Re: On allowing remounting the partition containing dm-mapped boot disk as read-write

[Date Prev][Date Next][Thread Prev][Thread Next][Date Index][Thread Index]

 



Besides caching at the dm layer, there is caching at the filesystem
layer (files, directories and other stuff).  The caching at the DM
layer is not the issue.

If rootfs mounts the dm-device someplace as a
(ntfs)filesystem(readonly), and then later you also mount that same
(ntfs)filesystem (read-write) someplace then you have mounted the
filesystem twice (not a shared bind mount that appears to be 2 mounts
but in reality is only a single mount), and the filesystem code is not
safe when there are 2 unique separate mount instances, the fs caching
is not shared.

ie if the filesystem is already mounted as a filesystem someplace
(mapping a dm device is not mounting) and you mount it a 2nd time then
you are at risk of corruption.

For the mount command to get a busy indicates that something has
already mounted it someplace and has locked the device(to prevent a
2nd corrupting mount from happening), and the entire purpose of the
module appears to be to disable the safety provided by this locking
and allow one to mount the fs again.

And note that with double mounts (usually I have seen/debugged the
crash/ouage from them with shared SAN storage)  they can "APPEAR" to
kind of work if you do not use them too much, but eventually the 2
instances of filesystem code step on each other and it ends badly
(kernel crash, data corruption, loss of the filesystem).
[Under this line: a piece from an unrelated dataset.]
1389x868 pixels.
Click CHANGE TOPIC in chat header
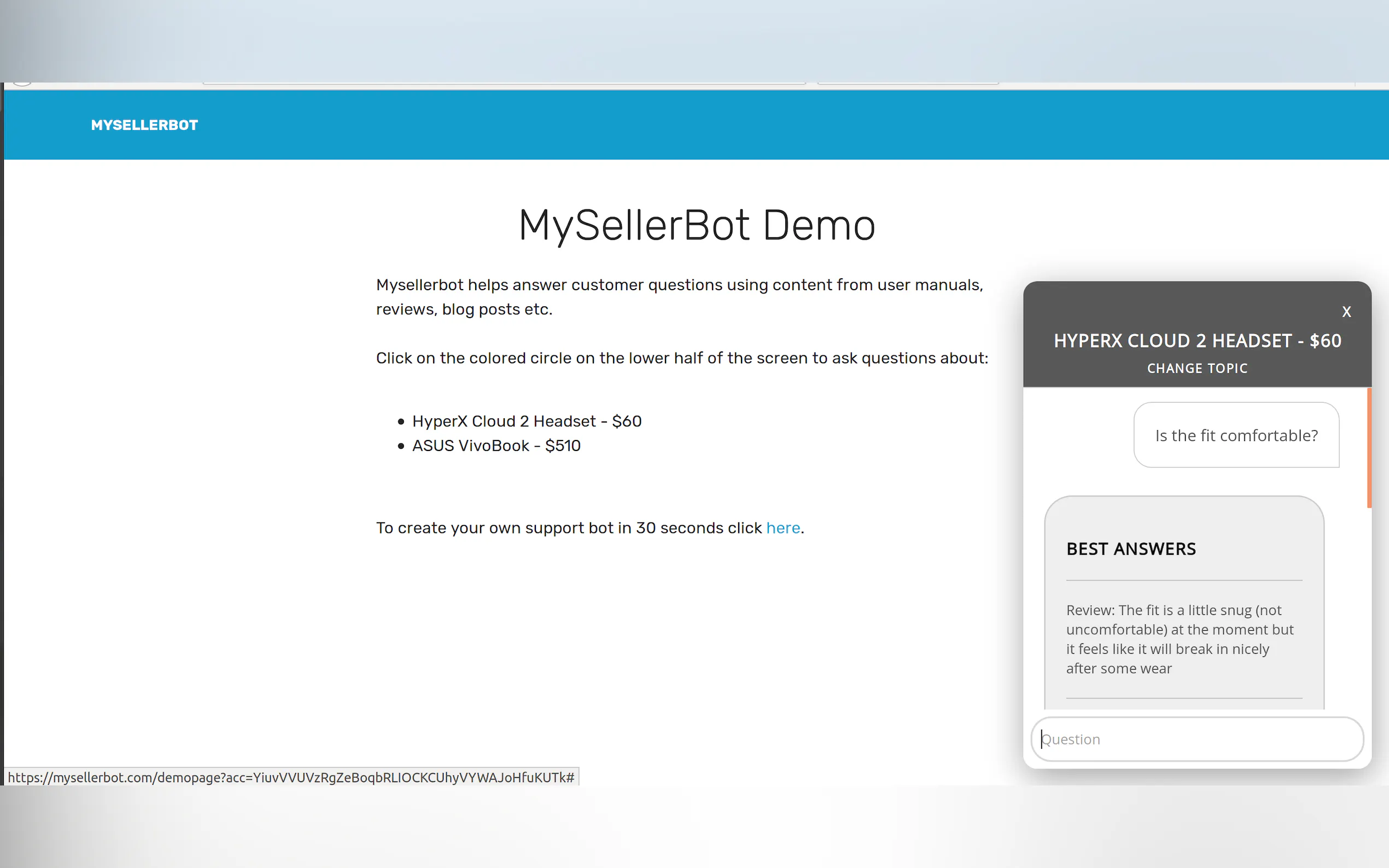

If you need this module so that you can use another (non-bind) mount
command someplace on the same device then you are double mounting.
The point of the busy device is that it is mounted someplace, and the
entire point of the module is to bypass the protection.

It is the filesystem code and filesystem caching that is not safe.
Both filesystems assume they have total control of filesystem data
structures, and at the very least the mount writing will change those
structures, and if the read-only mount may read blocks that were part
of one file but now aren't part of that file returning the wrong data.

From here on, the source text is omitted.